-- EXCERPT TO READ --
▼▼▼

Aspect ratio plays a role in the hazard potential of CeO2 nanoparticles in mouse lung and zebrafish gastrointestinal tract.

We have previously demonstrated that there is a relationship between the aspect ratio (AR) of CeO2 nanoparticles and in vitro hazard potential. CeO2 nanorods with AR ≥ 22 induced lysosomal damage and progressive effects on IL-1β production and cytotoxicity in the human myeloid cell line, THP-1. In order to determine whether this toxicological paradigm for long aspect ratio (LAR) CeO2 is also relevant in vivo, we performed comparative studies in the mouse lung and gastrointestinal tract (GIT) of zebrafish larvae. Although oropharyngeal aspiration could induce acute lung inflammation for CeO2 nanospheres and nanorods, only the nanorods with the highest AR (C5) induced significant IL-1β and TGF-β1 production in the bronchoalveolar lavage fluid at 21 days but did not induce pulmonary fibrosis. However, after a longer duration (44 days) exposure to 4 mg/kg of the C5 nanorods, more collagen production was seen with CeO2 nanorods vs nanospheres after correcting for Ce lung burden. Using an oral-exposure model in zebrafish larvae, we demonstrated that C5 nanorods also induced significant growth inhibition, a decrease in body weight, and delayed vertebral calcification. In contrast, CeO2 nanospheres and shorter nanorods had no effect. Histological and transmission electron microscopy analyses showed that the key injury mechanism of C5 was in the epithelial lining of the GIT, which demonstrated blunted microvilli and compromised digestive function. All considered, these data demonstrate that, similar to cellular studies, LAR CeO2 nanorods exhibit more toxicity in the lung and GIT, which could be relevant to inhalation and environmental hazard potential.

▲▲▲

Please answer from the CeO2 nanoparticle abstract: in the human myeloid cell line THP-1, at what aspect ratio did CeO2 nanorods induce lysosomal damage?

-- PROVIDED MATERIAL --
▼▼▼

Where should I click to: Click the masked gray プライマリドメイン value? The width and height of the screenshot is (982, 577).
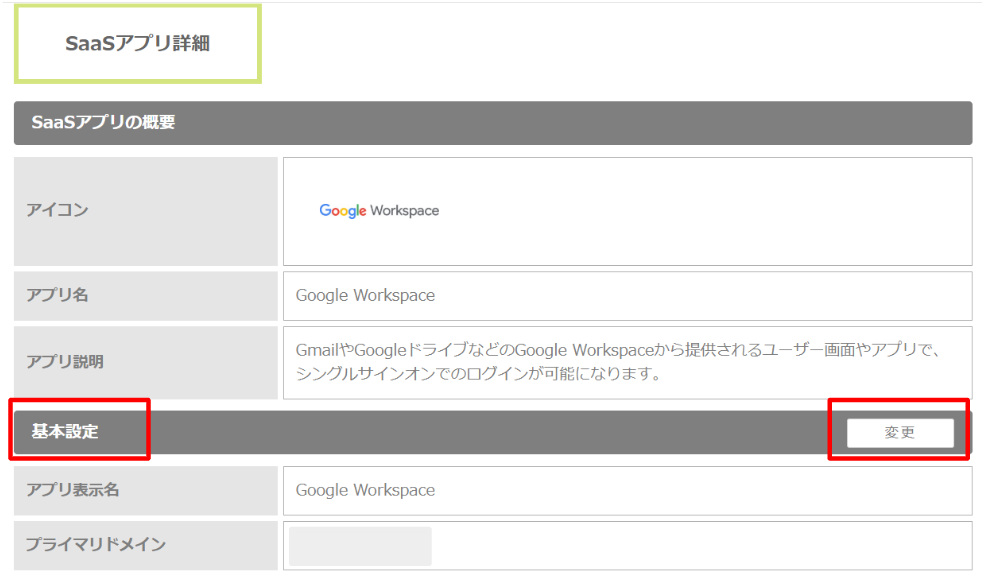(360, 546)
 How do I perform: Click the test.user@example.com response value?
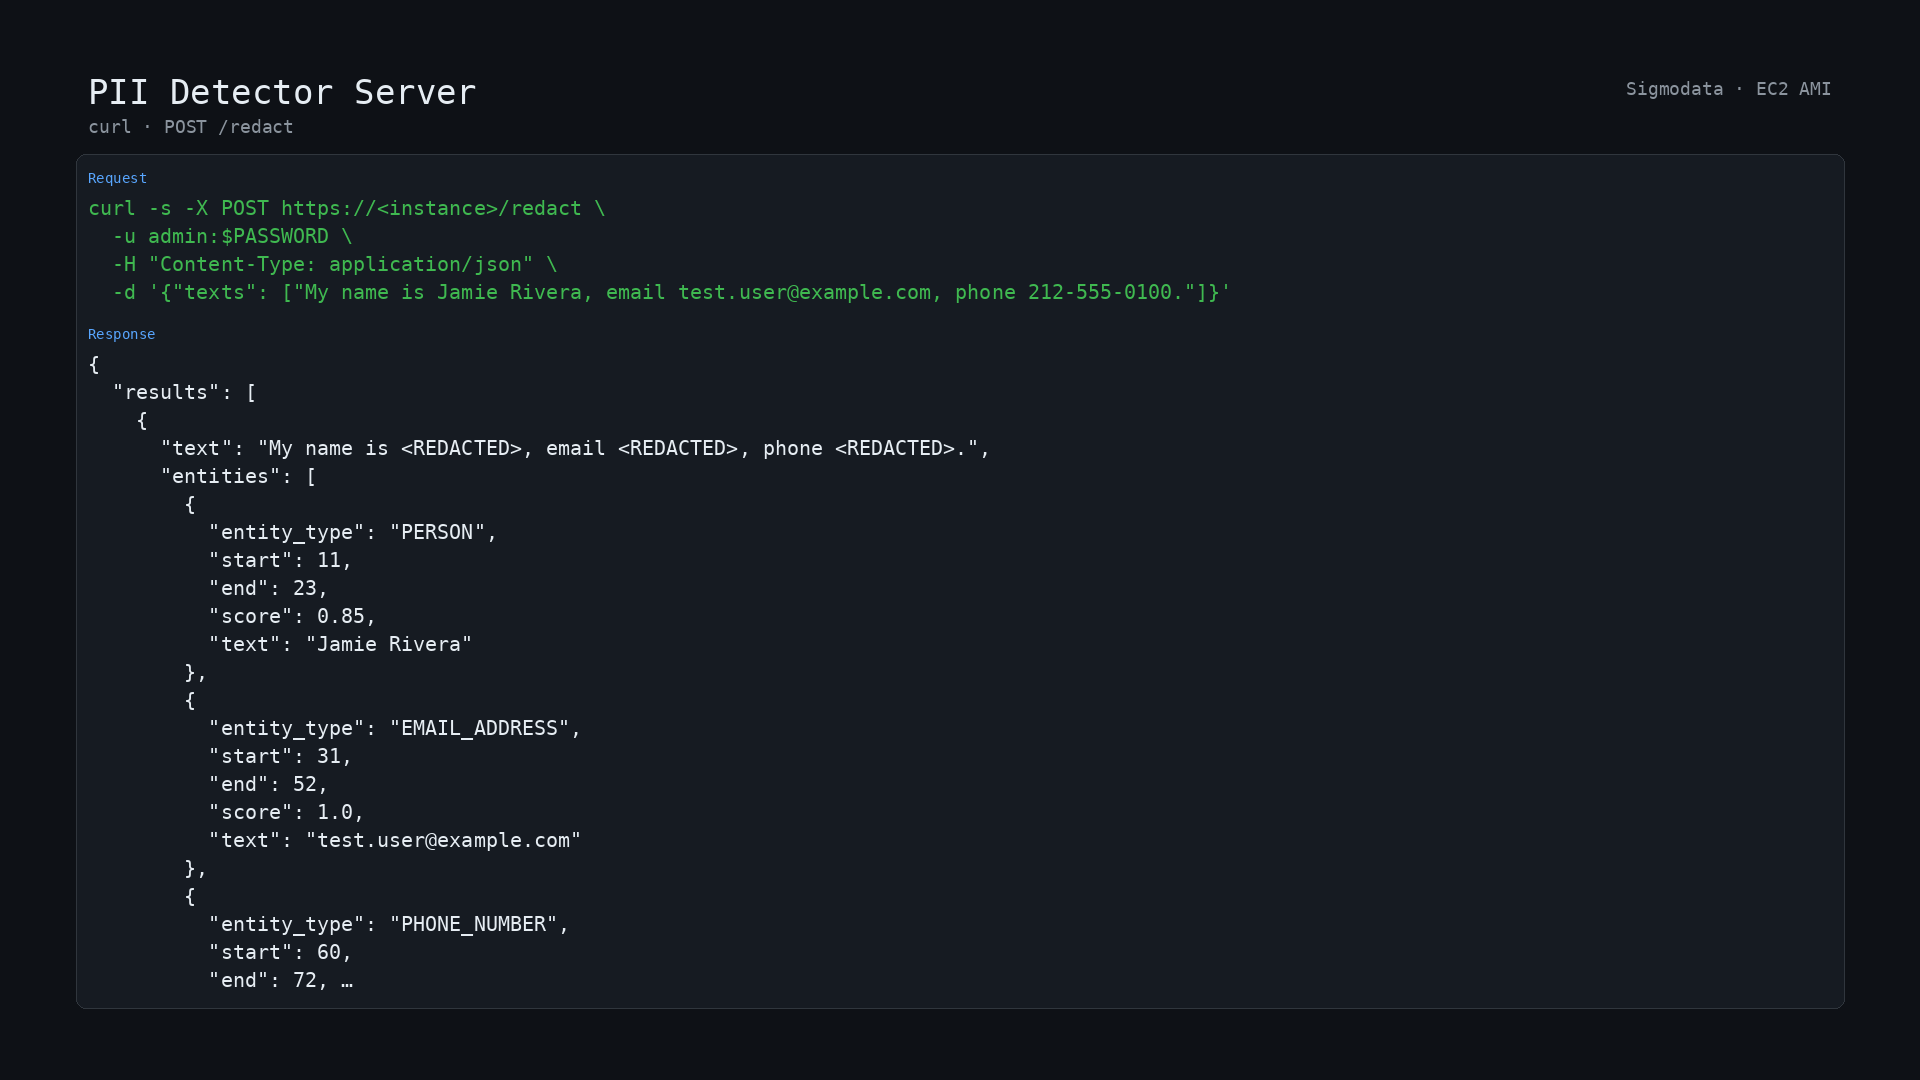point(443,840)
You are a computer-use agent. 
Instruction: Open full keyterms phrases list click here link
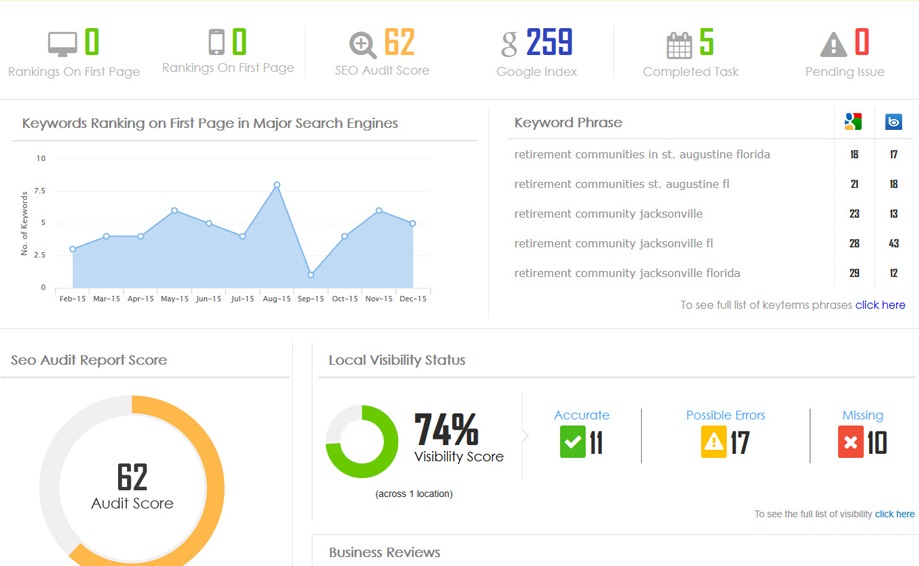point(880,305)
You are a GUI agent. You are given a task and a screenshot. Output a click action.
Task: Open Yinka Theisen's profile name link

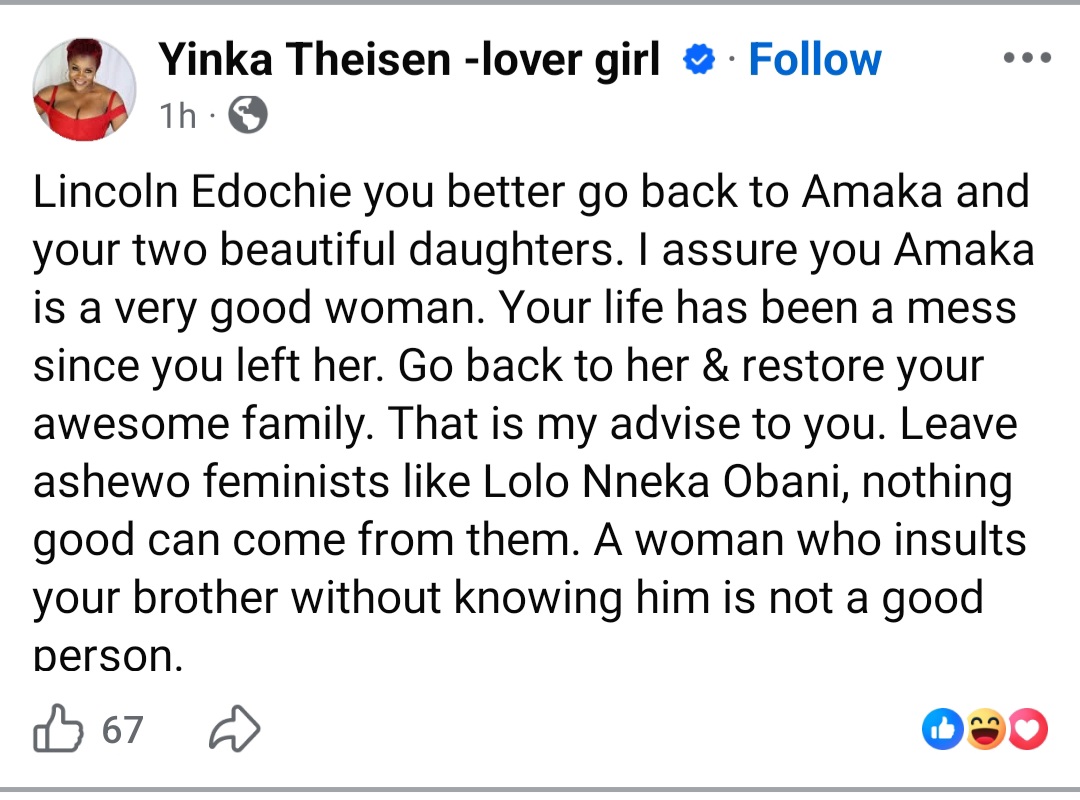(408, 58)
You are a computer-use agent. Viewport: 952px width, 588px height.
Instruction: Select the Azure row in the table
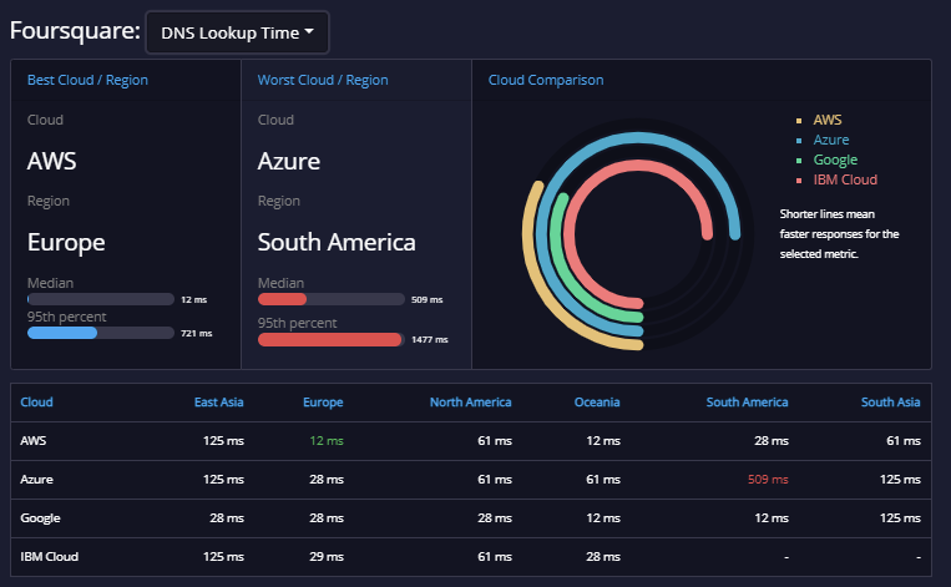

▲▲▲

-- SOLUTION TO THIS PROBLEM --
At an aspect ratio of 22 or greater (AR ≥ 22).